Mesmo sendo iniciante em italiano, pude notar (com a ajuda do meu namorado) como o sotaque siciliano foi respeitado na dublagem. É uma pesquisa linguística cuidadosa que reforça a imersão cultural e histórica.
As legendas, por sua vez, mantêm alguns termos em italiano, ajudando a preservar a identidade original. Recomendo fortemente jogar assim até o fim.
O capricho visual se estende a pequenos detalhes: ver uma gangue tramando no horizonte, Enzo puxando a manga da blusa para aplicar bandagens que permanecem no corpo, ou diálogos ativados ao mirar nos inimigos. Tudo mostra o cuidado da Hangar 13 em dar profundidade ao jogo.

No fim, fico feliz que Mafia: The Old Country tenha optado pela linearidade. A campanha é incrível, contada em um cenário belíssimo, e todos os detalhes reforçam a qualidade pela qual a franquia é conhecida.
Não dá para julgá-lo por não ser um mundo aberto cheio de missões secundárias.

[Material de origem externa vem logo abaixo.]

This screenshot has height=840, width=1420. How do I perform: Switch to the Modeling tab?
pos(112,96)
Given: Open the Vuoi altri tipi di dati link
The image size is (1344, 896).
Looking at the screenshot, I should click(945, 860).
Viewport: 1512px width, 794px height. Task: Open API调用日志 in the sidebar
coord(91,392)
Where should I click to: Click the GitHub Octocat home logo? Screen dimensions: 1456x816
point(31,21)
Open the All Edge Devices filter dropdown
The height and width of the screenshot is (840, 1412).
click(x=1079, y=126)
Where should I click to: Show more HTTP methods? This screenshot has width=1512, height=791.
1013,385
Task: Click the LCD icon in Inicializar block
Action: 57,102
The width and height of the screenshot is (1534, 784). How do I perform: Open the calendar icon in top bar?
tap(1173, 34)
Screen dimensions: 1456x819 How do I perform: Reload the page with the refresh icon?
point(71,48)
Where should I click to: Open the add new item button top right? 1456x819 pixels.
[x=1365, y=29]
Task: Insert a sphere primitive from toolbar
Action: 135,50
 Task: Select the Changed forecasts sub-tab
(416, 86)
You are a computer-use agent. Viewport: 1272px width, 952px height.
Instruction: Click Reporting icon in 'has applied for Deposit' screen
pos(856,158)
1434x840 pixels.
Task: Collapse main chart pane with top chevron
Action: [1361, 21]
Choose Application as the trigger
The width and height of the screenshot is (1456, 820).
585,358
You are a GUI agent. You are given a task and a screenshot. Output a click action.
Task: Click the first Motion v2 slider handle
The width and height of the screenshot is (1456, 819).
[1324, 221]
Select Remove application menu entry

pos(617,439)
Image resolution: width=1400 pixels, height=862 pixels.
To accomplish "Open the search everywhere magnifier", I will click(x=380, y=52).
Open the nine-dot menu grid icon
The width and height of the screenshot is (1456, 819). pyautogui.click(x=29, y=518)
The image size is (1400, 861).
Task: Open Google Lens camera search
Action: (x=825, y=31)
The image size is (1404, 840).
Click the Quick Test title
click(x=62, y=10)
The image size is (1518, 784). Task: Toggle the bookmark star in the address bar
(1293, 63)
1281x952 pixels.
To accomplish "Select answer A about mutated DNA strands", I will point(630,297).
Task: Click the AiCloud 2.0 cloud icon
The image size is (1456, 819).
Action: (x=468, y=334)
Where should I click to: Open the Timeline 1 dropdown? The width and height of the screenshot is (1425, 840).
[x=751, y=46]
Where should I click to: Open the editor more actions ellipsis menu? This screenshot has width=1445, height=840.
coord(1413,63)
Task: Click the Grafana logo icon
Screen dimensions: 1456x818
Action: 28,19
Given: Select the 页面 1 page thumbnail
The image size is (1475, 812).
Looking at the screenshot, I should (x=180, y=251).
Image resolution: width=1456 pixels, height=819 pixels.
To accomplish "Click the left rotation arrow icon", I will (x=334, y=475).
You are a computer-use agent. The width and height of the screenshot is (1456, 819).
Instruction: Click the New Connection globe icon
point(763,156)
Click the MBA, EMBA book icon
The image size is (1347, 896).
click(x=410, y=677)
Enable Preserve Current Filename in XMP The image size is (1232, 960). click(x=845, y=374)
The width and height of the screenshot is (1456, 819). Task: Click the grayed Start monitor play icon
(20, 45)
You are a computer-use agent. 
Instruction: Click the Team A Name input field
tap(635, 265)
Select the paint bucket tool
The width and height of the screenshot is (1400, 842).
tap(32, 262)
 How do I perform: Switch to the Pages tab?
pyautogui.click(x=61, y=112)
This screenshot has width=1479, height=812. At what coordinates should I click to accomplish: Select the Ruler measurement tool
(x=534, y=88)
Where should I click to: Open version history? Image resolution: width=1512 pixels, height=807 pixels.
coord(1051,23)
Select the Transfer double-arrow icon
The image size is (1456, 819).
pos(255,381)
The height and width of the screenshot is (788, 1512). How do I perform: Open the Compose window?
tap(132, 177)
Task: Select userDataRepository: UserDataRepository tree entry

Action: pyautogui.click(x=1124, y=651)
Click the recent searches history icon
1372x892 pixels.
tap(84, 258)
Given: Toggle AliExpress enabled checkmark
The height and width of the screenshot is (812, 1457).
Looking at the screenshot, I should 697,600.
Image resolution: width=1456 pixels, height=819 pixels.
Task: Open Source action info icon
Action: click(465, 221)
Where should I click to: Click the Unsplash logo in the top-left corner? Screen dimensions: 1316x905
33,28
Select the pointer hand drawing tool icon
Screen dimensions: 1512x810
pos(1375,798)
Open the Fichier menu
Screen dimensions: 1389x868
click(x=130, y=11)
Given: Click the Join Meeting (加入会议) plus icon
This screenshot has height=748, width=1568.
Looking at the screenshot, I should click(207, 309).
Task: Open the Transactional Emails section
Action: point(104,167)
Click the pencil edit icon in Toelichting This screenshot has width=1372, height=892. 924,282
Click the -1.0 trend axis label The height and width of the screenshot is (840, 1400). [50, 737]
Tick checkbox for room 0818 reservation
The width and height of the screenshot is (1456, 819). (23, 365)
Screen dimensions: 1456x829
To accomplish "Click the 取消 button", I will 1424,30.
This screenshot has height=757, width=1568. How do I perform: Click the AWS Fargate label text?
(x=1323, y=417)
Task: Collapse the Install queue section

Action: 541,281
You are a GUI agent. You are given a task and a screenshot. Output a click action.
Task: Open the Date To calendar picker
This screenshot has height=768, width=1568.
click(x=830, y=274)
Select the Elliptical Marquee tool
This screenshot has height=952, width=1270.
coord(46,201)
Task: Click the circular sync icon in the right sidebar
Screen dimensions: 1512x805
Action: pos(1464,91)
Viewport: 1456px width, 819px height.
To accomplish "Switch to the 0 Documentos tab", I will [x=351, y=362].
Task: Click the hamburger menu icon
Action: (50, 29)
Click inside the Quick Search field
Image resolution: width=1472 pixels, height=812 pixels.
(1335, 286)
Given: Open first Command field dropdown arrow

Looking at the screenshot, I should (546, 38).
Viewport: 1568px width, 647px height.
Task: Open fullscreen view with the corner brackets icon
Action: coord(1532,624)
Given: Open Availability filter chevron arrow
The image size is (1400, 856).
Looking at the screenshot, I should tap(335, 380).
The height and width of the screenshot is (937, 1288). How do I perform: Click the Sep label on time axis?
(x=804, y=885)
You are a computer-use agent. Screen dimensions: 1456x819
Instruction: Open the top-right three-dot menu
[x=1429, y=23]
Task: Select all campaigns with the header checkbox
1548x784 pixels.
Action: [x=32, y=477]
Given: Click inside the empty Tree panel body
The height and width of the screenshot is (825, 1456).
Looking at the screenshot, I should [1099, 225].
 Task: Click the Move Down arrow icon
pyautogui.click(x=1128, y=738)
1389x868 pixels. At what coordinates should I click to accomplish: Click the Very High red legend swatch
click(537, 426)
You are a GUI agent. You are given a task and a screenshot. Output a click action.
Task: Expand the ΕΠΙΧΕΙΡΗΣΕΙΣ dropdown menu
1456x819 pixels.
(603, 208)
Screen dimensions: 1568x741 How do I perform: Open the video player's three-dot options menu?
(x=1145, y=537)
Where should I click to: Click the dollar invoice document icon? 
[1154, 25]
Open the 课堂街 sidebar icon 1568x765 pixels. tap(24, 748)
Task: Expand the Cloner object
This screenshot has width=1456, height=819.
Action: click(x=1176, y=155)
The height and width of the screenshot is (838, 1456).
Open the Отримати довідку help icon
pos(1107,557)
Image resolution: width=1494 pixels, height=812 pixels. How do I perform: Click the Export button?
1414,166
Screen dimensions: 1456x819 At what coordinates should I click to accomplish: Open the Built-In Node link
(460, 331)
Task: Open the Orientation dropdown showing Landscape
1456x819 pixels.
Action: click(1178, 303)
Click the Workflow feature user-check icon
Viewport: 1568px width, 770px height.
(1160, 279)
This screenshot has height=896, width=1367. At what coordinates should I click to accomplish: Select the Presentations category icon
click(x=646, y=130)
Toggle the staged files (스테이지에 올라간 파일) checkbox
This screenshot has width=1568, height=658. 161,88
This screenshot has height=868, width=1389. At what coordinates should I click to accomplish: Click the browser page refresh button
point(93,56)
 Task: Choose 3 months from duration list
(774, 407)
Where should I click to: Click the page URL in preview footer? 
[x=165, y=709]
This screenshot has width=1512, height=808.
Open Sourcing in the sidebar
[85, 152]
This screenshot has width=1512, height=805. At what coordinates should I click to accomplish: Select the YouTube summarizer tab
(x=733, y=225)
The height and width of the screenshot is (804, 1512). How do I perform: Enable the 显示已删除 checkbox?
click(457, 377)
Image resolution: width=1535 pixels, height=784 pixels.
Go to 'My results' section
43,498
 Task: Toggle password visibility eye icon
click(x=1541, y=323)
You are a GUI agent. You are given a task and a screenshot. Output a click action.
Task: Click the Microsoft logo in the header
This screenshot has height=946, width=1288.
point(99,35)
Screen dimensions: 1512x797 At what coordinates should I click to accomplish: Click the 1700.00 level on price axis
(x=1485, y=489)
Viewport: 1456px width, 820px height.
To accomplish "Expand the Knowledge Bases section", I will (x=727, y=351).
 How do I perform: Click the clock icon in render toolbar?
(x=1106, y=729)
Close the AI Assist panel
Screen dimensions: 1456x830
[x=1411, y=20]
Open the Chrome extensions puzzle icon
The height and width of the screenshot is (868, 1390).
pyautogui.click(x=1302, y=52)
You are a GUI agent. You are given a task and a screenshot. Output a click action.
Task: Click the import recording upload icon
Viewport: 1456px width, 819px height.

O que ele entrega já é muito e isso me faz recomendá-lo sem sombra de dúvida.
Prós:
🔺Atmosfera cinematográfica envolvente, típica da franquia
🔺Narrativa madura e bem construída
🔺Apresenta a origem de personagens da franquia
🔺Visual que reforça a ambientação histórica
🔺Trilha sonora maravilhosa e imersiva
🔺Dublagem em siciliano de tirar o chapéu
Contras:
🔻Modo exploração escondido na ‘Veiculopédia’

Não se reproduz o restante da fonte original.